EXERCISE OBJECTIVE: Rewrite the lines from the one containing "648x365 pixels." through the one containing "the emoticon picker", inclusive, with "chat box" replaced by "message box" and nothing else changed. Leave the pictures out of your answer.

DATA SUPPLIED:
* * * *
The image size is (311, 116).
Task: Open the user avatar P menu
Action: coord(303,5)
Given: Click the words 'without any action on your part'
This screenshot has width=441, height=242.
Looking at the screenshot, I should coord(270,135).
* * * *
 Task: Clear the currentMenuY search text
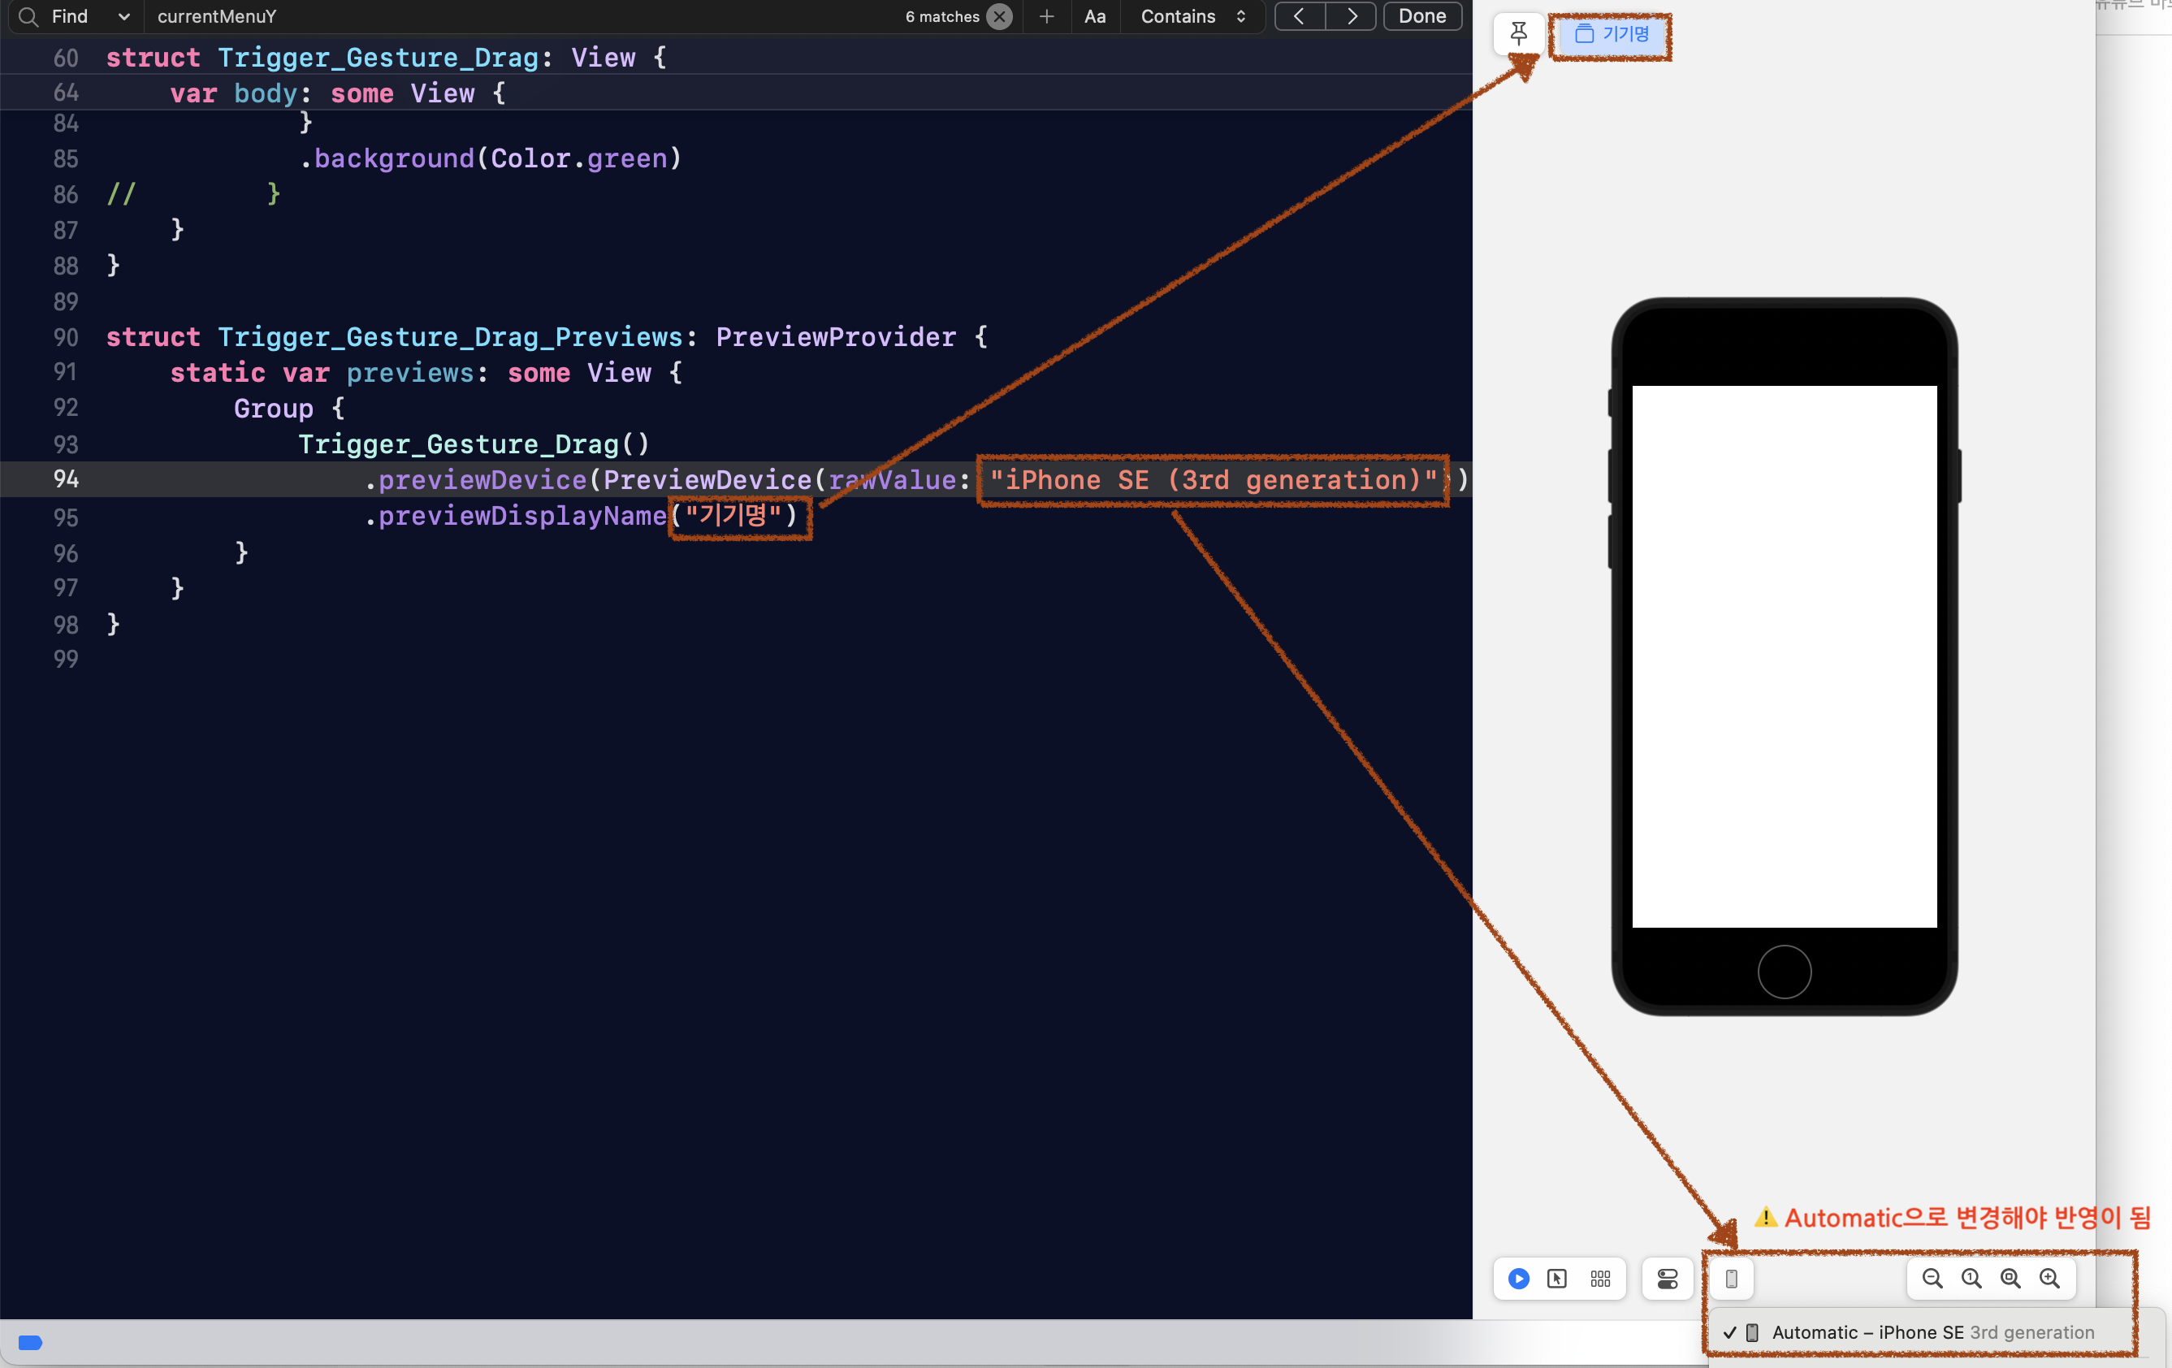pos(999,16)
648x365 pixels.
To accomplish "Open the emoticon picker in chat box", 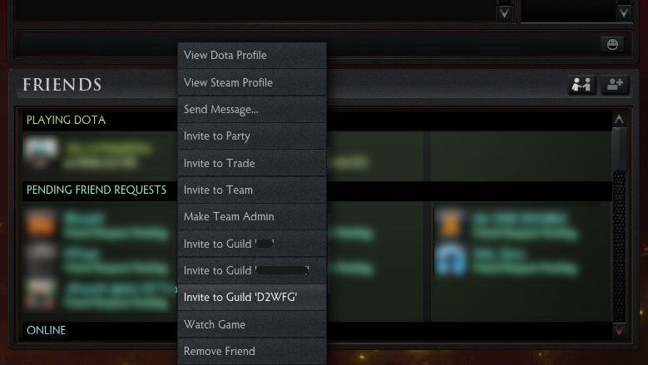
* * * *
RESPONSE TO THIS TASK:
648x365 pixels.
To accomplish "Open the emoticon picker in message box", 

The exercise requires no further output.